O Governo de São Paulo e a prefeitura da capital têm acumulado desentendimentos nas últimas semanas em relação às medidas para a cracolândia.
Em janeiro, as gestões de Tarcísio de Freitas (Republicanos) e Ricardo Nunes (MDB) anunciaram que haveria uma parceria inédita para resolver um dos principais problemas que se arrastam há quase 30 anos no centro da cidade. Nos bastidores, porém, faltam sintonia e colaboração.
Um dos principais pontos de atrito é em relação ao formato das operações da Polícia Civil para prender traficantes.
O prefeito Ricardo Nunes é a favor de incursões frequentes entre os dependentes químicos, como ocorreu entre junho de 2021 e o fim do ano passado. Essas ações eram orquestradas pelo ex-delegado seccional do centro Roberto Monteiro, que perdeu o cargo para o delegado Jair Ortiz no começo do ano.
Com a mudança de comando, as operações têm sido feitas fora dos pontos de concentração de usuários de drogas. Na última quinta-feira (2), duas mulheres foram presas com drogas que abasteceria a cracolândia, segundo as investigações.
A estratégia atual mira grandes traficantes e contrasta com a anterior, que priorizava prender os chamados “lagartos”, pequenos vendedores que sustentam o vício, e também fichar usuários flagrados usando drogas ou portando cachimbos para fumar crack. Ao longo de quase dois anos, cerca de mil pessoas foram detidas nessas operações, segundo a Polícia Civil.

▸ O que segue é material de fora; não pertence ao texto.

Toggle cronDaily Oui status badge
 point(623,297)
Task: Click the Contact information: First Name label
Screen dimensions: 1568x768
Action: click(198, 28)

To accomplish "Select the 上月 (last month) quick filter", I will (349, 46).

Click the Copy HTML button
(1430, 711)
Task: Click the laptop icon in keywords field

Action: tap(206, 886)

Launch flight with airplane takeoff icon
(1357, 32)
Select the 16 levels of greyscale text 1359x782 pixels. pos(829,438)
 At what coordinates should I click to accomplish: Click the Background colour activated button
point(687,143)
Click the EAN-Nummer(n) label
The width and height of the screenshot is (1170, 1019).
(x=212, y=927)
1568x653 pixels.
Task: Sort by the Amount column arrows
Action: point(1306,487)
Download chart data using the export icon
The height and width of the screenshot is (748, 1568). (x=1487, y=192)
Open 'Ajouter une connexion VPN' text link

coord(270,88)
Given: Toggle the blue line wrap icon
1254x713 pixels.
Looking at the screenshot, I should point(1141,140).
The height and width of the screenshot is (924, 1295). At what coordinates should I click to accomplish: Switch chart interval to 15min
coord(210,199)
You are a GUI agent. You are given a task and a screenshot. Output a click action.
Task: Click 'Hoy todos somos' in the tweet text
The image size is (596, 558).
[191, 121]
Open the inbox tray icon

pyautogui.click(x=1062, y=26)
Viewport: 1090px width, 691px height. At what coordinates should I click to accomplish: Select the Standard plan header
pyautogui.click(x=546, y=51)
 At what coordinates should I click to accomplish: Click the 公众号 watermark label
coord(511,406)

Essa é uma das explicações recorrentes do prefeito para sustentar a tese de que o fluxo da cracolândia vem diminuindo desde a desocupação do entorno da praça Júlio Prestes, há quase um ano.
Outro ponto de estranhamento entre as administrações foi a inclusão de serviços já oferecidos pelo município como parte integrante do projeto anunciado recentemente pelo governo.
Em entrevista ao jornal Folha de S.Paulo, o vice-governador Felicio Ramuth (PSD), destacado por Tarcísio para gerenciar as ações referentes à cracolândia no governo estadual, afirmou não existir uma porta de entrada na rede de saúde pública para internar dependentes químicos.
Procurada, a prefeitura afirmou que os encaminhamentos, nesses casos, são feitos pelas UBS (Unidade Básica de Saúde) e pelas unidades do Caps (Centros de Atenção Psicossocial).
Além disso, desde o ano passado, uma unidade emergencial de atendimento foi aberta na rua Helvétia onde os usuários estavam concentrados. O local também é uma porta de entrada para quem quer ser internado, segundo a prefeitura.
município também afirmou que dispõe de cem leitos de internação psiquiátrica em hospitais municipais e que, se necessário, recorre às vagas disponibilizadas pelo governo estadual em comunidades terapêuticas.
No ano passado, segundo dados oficiais, quatro pessoas foram encaminhadas para as comunidades terapêuticas e ficaram, em média, 66 dias. O período de desintoxicação é de até 90 dias.
Integrantes das equipes ouvidos pela reportagem, porém, avaliam que o clima de distanciamento entre estado e prefeitura é passageiro e deve melhorar na medida em que o trabalho for desenvolvido.
Na tentativa de alinhar as ações, o vice-governador Ramuth criou um grupo de mensagens na semana passada com membros das duas gestões que atuam diretamente na cracolândia. A ideia é organizar reuniões quinzenais para cada um apresentar seus resultados.
Enquanto isso, moradores e comerciantes da região organizaram dois protestos na semana passada para cobrar ações mais efetiva contra a falta de segurança causada pela presença dos usuários de drogas.
“Não vai mais ninguém comprar lá”, diz a comerciante Isabel de Araújo que tem uma loja de materiais descartáveis há 18 anos na rua Guaianases. “Sempre tivemos problemas, mas agora está impossível trabalhar.”
Ela estava entre os cerca de 20 manifestantes no protesto organizado na última quinta-feira em frente à prefeitura.